• [Saved entries]

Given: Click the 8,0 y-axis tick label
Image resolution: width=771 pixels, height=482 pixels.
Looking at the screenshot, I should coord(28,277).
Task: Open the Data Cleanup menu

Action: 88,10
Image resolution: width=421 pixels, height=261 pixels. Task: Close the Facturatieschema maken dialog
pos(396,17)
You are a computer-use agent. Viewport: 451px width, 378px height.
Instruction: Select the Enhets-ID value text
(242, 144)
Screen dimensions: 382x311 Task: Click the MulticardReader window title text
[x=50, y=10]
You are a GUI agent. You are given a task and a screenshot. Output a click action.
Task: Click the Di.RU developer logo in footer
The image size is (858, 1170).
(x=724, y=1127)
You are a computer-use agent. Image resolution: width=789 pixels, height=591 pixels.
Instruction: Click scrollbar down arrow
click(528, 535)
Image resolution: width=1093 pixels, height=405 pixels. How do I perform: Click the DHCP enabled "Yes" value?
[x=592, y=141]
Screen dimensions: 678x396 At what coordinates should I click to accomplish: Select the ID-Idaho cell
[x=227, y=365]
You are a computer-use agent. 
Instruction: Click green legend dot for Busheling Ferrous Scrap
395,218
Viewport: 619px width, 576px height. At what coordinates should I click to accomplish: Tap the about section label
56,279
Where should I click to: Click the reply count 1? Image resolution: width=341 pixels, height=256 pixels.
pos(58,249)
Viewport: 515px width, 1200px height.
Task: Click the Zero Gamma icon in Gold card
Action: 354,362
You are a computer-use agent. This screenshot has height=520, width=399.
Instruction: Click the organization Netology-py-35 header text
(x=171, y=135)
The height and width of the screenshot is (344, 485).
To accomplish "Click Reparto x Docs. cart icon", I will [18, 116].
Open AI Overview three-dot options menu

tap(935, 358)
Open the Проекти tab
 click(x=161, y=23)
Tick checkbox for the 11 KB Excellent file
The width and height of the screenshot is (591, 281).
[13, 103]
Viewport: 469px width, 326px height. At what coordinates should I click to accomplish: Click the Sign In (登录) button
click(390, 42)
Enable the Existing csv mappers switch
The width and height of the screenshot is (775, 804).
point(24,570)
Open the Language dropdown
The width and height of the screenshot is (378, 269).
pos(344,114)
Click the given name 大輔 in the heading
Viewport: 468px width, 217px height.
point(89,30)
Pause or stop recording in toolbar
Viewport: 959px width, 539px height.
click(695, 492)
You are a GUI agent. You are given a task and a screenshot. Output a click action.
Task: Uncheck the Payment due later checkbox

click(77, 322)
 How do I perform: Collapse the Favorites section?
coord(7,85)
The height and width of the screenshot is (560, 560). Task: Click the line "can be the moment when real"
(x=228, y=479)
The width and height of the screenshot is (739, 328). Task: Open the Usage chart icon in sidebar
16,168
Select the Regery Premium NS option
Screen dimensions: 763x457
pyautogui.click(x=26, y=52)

• [How to complete this task] Your answer should hold every line of the entries that contains the string "agent".

• [Exercise solution]
You are a computer-use agent. Viewport: 451px width, 378px height.
You are a GUI agent. You are given a task and a screenshot. Output a click action.
You are a computer-use agent. Image resolution: width=789 pixels, height=591 pixels.
You are a computer-use agent. 
You are a computer-use agent. This screenshot has height=520, width=399.
You are a GUI agent. You are given a task and a screenshot. Output a click action.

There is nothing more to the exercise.